Back home to more A. Huxley, a re-reading prompted by acquiring a bit of Lit. Crit. while on the Isle of Wight. Now, since I was in my teens, I have always thought it more worthy to read, say, Das Kapital (in English that is), than to read a book about Das Kapital, a book of highlights from Das Kapital or a biography of the author. Let alone some talking head of a university lecturer on BBC3. One should go to the horse's mouth. In the same way, I have been wary of Lit. Crit. More worthy to read 'War and Peace' than to read of it. So over the years, despite higher than average consumption of books, I have only got as far as four biographies of literary giants (George Eliot, James Joyce, Charles Dickens and Aldous Huxley) (all from charity shops) and two autobiographies (both Simenon) (one bought, one borrowed). And with the exception of Dickens, with whom I still do not get on, despite the occasional effort, reading the book about the person did quicken the interest in the books by the person.

So now, more or less by accident, I have tried a bit of Lit. Crit., written at about the time I was a first year undergraduate, by one Jerome Meckier from the University of Massachucetts. Not got all the way through yet, but it does remind me of the difficulty of writing this sort of stuff. Treading the narrow line between rubbish, pomp and vacuity. Unreasonable to expect someone to keep on the narrow line all the way through 223 pages including the index.
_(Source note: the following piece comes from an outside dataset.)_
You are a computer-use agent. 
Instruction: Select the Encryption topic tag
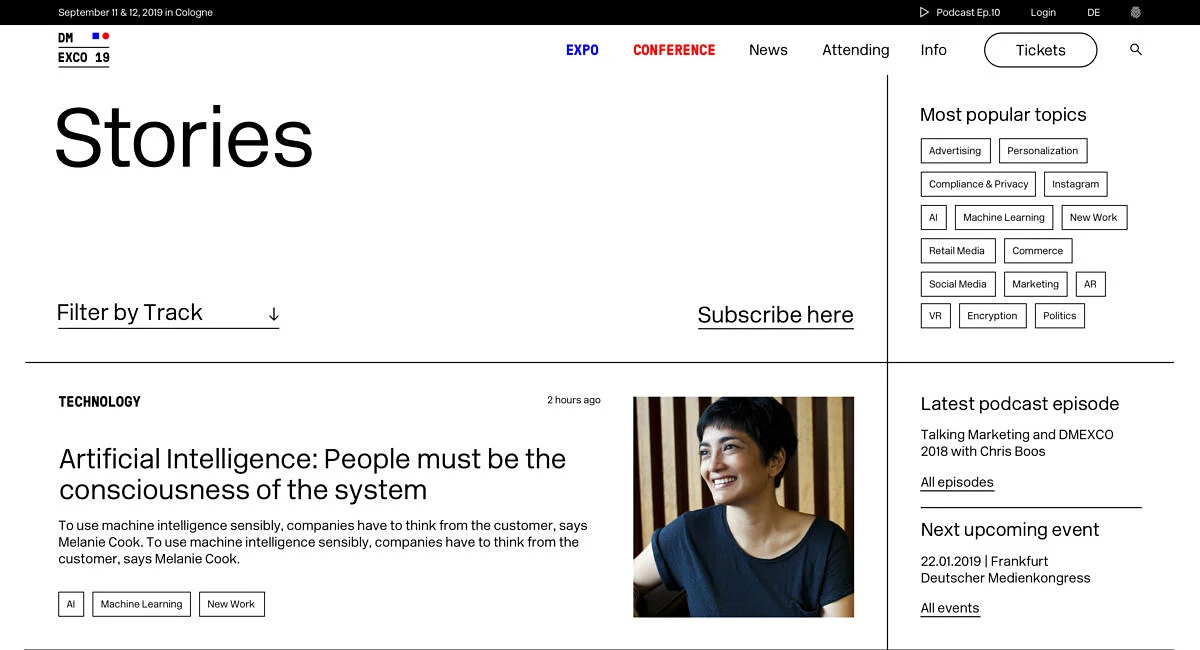[992, 316]
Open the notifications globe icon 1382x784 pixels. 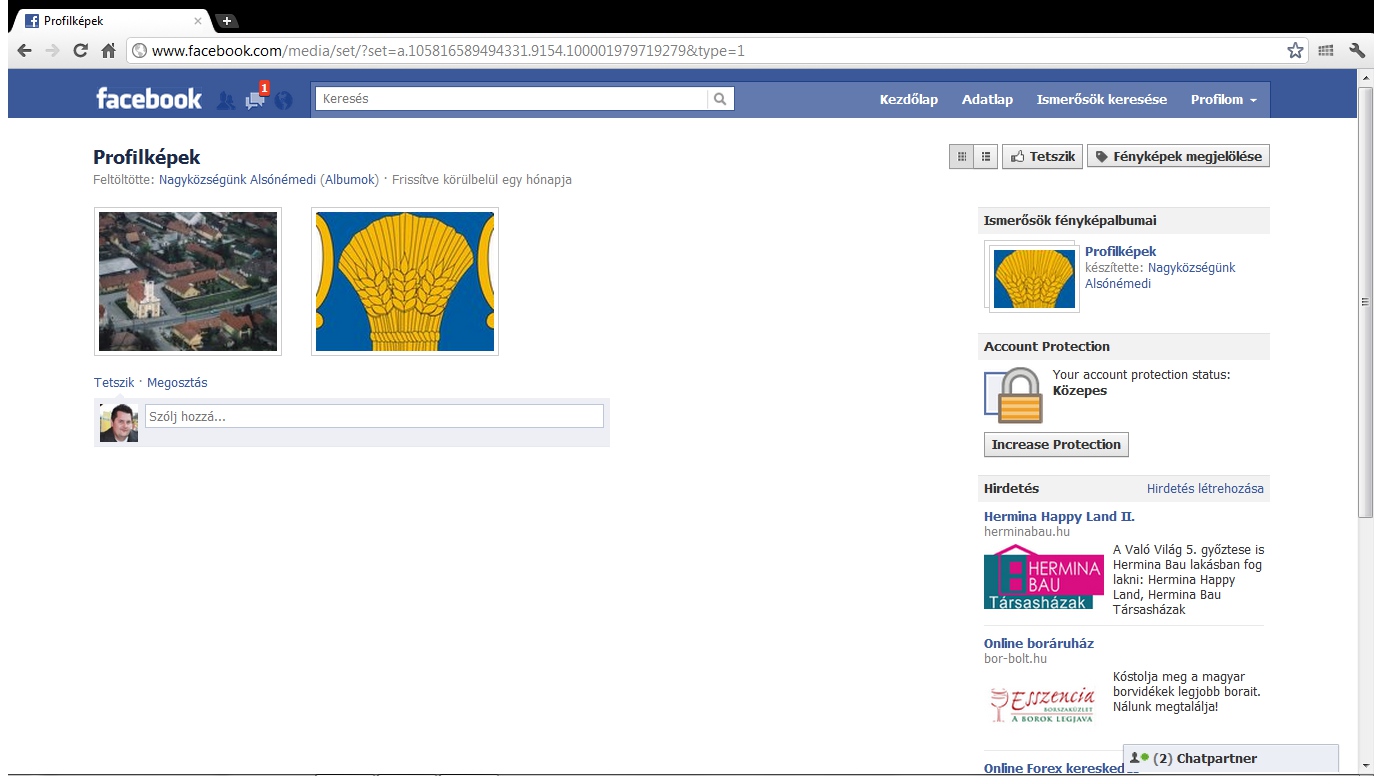(284, 100)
But I do learn something, particularly about Huxley's relationship with D. H. Lawrence, a man from whom he differed as chalk from cheese, but one whom he greatly admired. As a result read 'After the fireworks' for the first time and 'Point Counter Point' again. Both remain worth reading, despite the passage of time, and both appear to be awash with portraits of chunks of his friends and chunks of himself, particularly the latter. It seems that this was all the thing at the time. They all knew each other and they were all at it, and nobody much got too upset about it.
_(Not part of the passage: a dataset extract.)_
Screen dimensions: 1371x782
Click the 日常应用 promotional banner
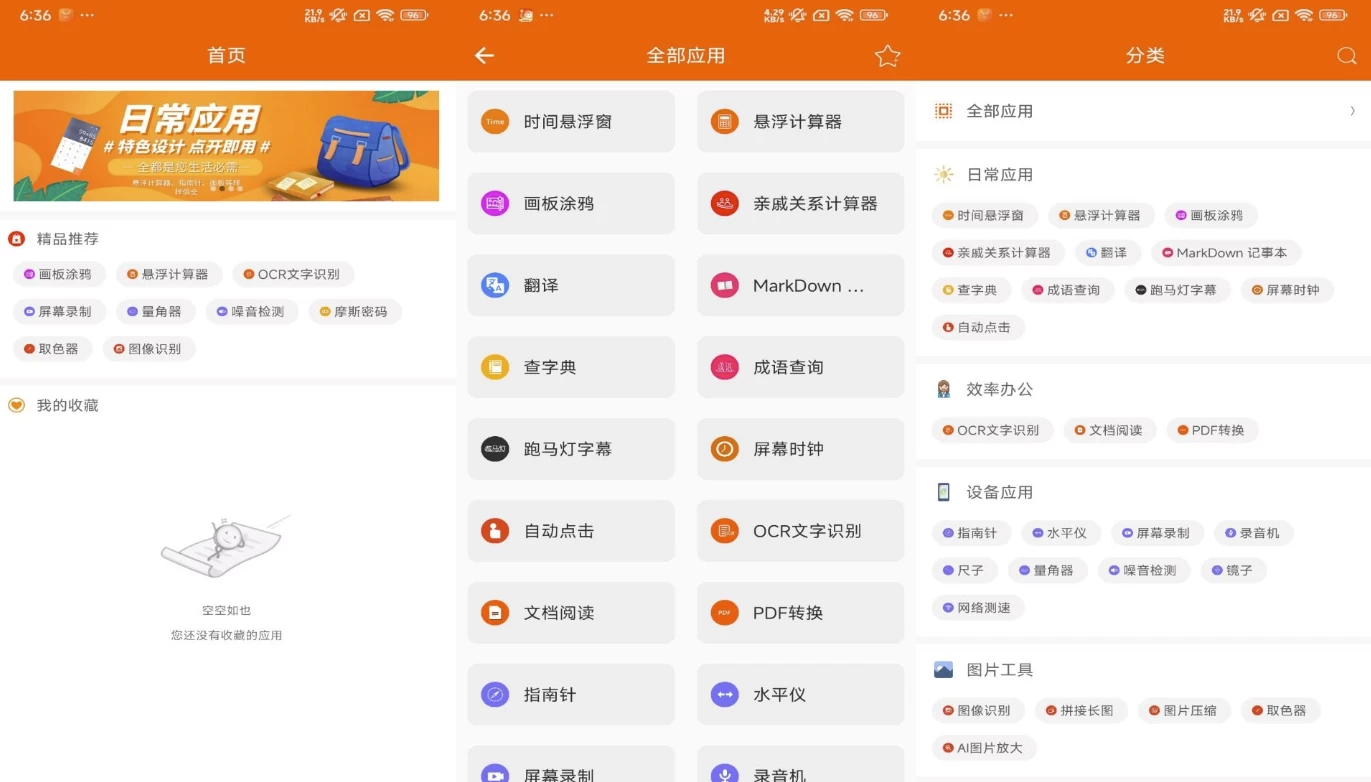pos(226,146)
But it was then odd to come across a short essay in 'Music at Night', the sort of civilised, erudite and funny essay that one would expect from Huxley, all about how he had found it impossible to accept a very generous offer from an American magazine of large circulation to contribute a piece about his private life. Despite being rather keen on the money. So OK to write about himself in a slightly dressed up form in a novel, but not OK to be honest and up-front about it (in so far as that is possible about oneself, never mind desirable). He did not make a moral issue of it, just a personal preference. He did not care to exhibit himself in this way. He had a point in that the magazine was rather more into the secrets of the bedroom than was his custom in his novels, which tend to remain fairly cerebral whatever the subject matter. But a nice distinction; one that I sign up to: much happier about being an exhibitionist in matters of the brain than matters of the body, leaving aside, for the moment, their connection. And I sure the man himself would have agreed that it all depends where one's talents, such as they might be, happen to lie.

By way of a postscript on baring all for the great British (or US) public, a bit of hearsay about the hotel inspectress. It seems that she was giving some gent the benefit of her advice about his hotel and that he was rather prone to making embarrassing asides when he thought he was off-camera, some of which were transmitted. Now if this was scripted, it just goes to show that reality TV is just as bad as I thought it was. If it was done without his knowledge, verging on the illegal. If it was done with his knowledge, what sort of a chap is he? Do we really want to clog up our airwaves with this stuff?

The point being, I suppose, that revealing all is apt to be something of a confection. One can never be sure that it is what it says on the tin. Even if one was a shrink.